- Stansberry Lake, Washington
- Coordinates: 47°22′38″N 122°42′40″W﻿ / ﻿47.37722°N 122.71111°W
- Country: United States
- State: Washington
- County: Pierce

Area
- • Total: 2.1 sq mi (5.4 km^{2})
- Elevation: 259 ft (79 m)

Population (2010)
- • Total: 2,101
- • Density: 1,000/sq mi (390/km^{2})
- Time zone: Pacific
- ZIP code: 98329
- Area code: 253
- GNIS feature ID: 2585042

= Stansberry Lake, Washington =

Stansberry Lake is a census-designated place located in Pierce County, Washington.
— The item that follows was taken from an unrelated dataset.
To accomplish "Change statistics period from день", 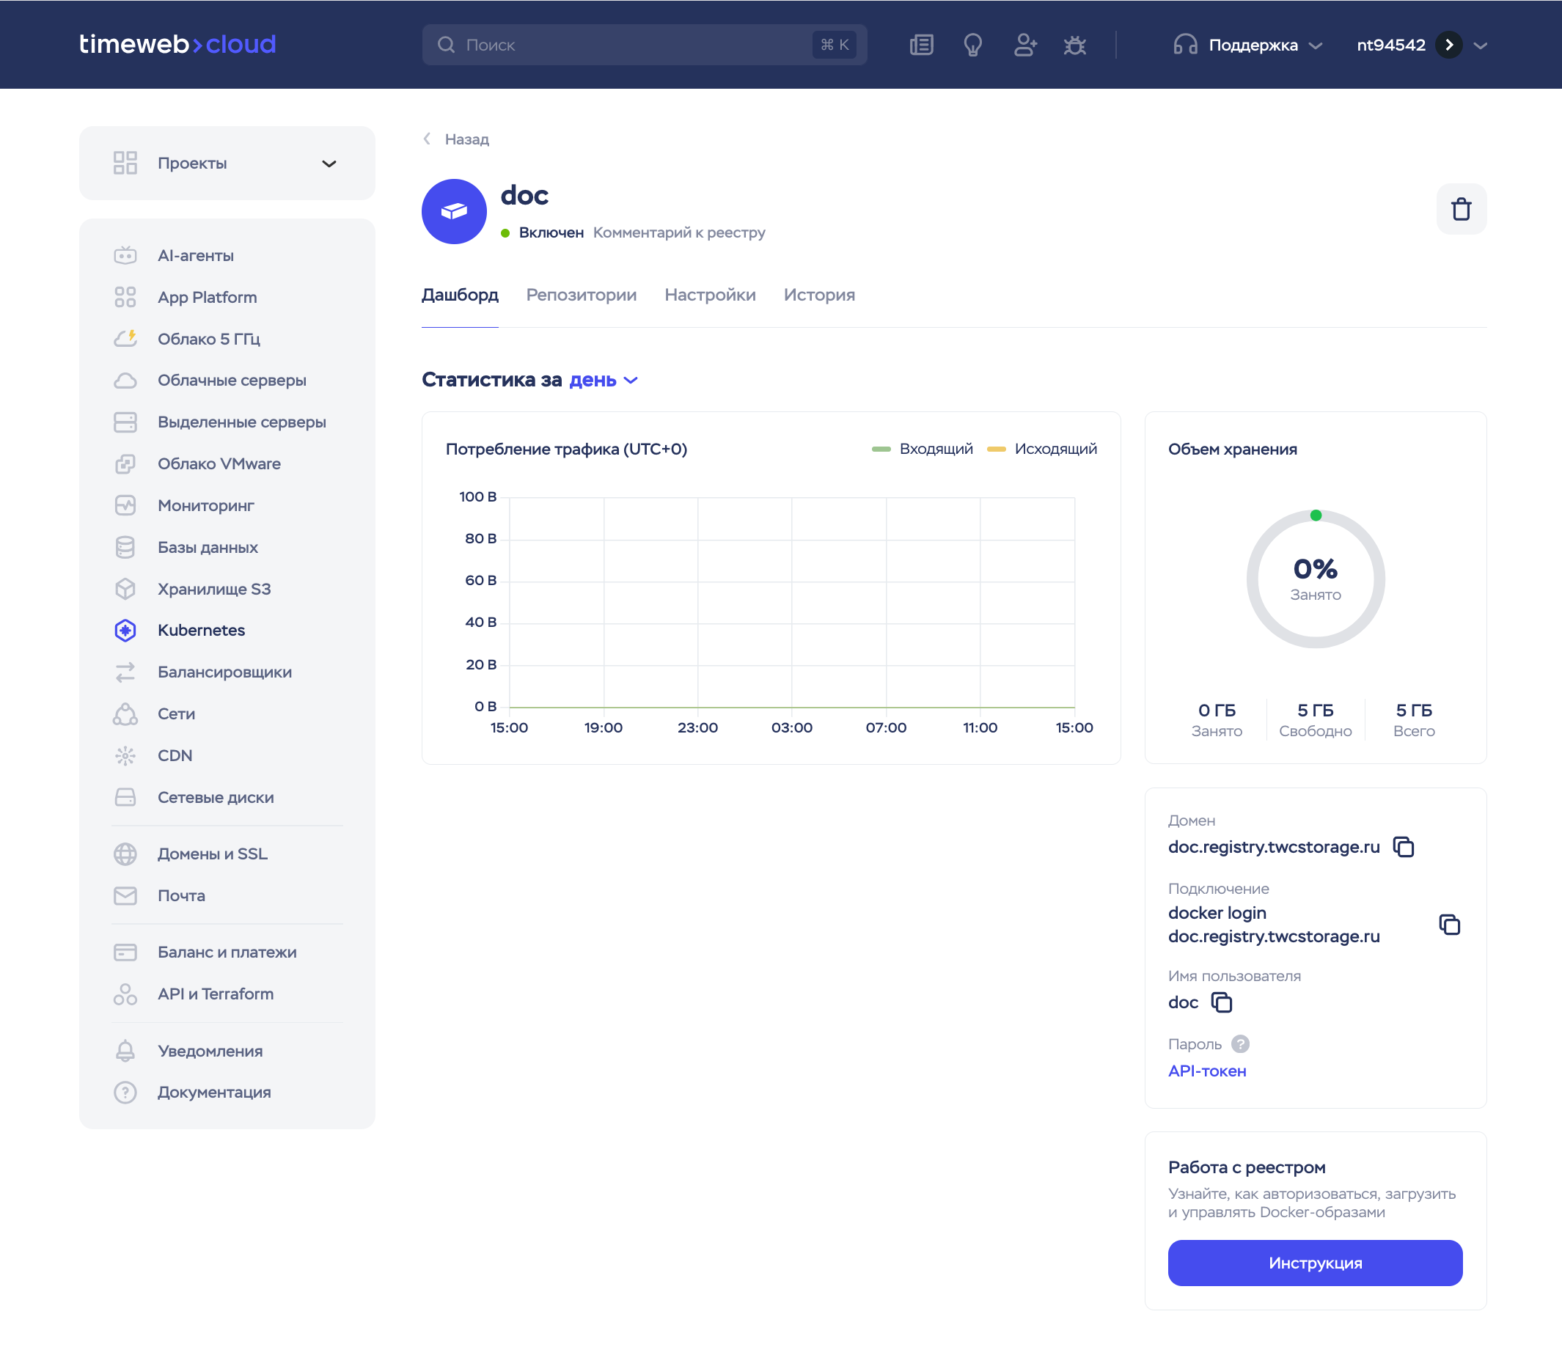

As of the 2020 census, Stansberry Lake had a population of 2,087.
==Demographics==

Stansberry Lake first appeared as a census designated place in the 2010 U.S. census.

Historical population
| Census | Pop. | Note | %± |
| 2010 | 2,101 |  | — |
| 2020 | 2,087 |  | −0.7% |
U.S. Decennial Census 2000 2010

===Racial and ethnic composition===

Stansberry Lake CDP, Washington – Racial and ethnic composition Note: the US Census treats Hispanic/Latino as an ethnic category. This table excludes Latinos from the racial categories and assigns them to a separate category. Hispanics/Latinos may be of any race.
| Race / Ethnicity (NH = Non-Hispanic) | Pop 2010 | Pop 2020 | % 2010 | % 2020 |
|---|---|---|---|---|
| White alone (NH) | 1,799 | 1,629 | 85.63% | 78.05% |
| Black or African American alone (NH) | 12 | 20 | 0.57% | 0.96% |
| Native American or Alaska Native alone (NH) | 20 | 15 | 0.95% | 0.72% |
| Asian alone (NH) | 32 | 37 | 1.52% | 1.77% |
| Native Hawaiian or Pacific Islander alone (NH) | 3 | 12 | 0.14% | 0.57% |
| Other race alone (NH) | 3 | 4 | 0.14% | 0.19% |
| Mixed race or Multiracial (NH) | 112 | 197 | 5.33% | 9.44% |
| Hispanic or Latino (any race) | 120 | 173 | 5.71% | 8.29% |
| Total | 2,101 | 2,087 | 100.00% | 100.00% |

===2010 census===
In 2010, it had a population of 2,101 inhabitants. 1,061 are male. 1,040 are female.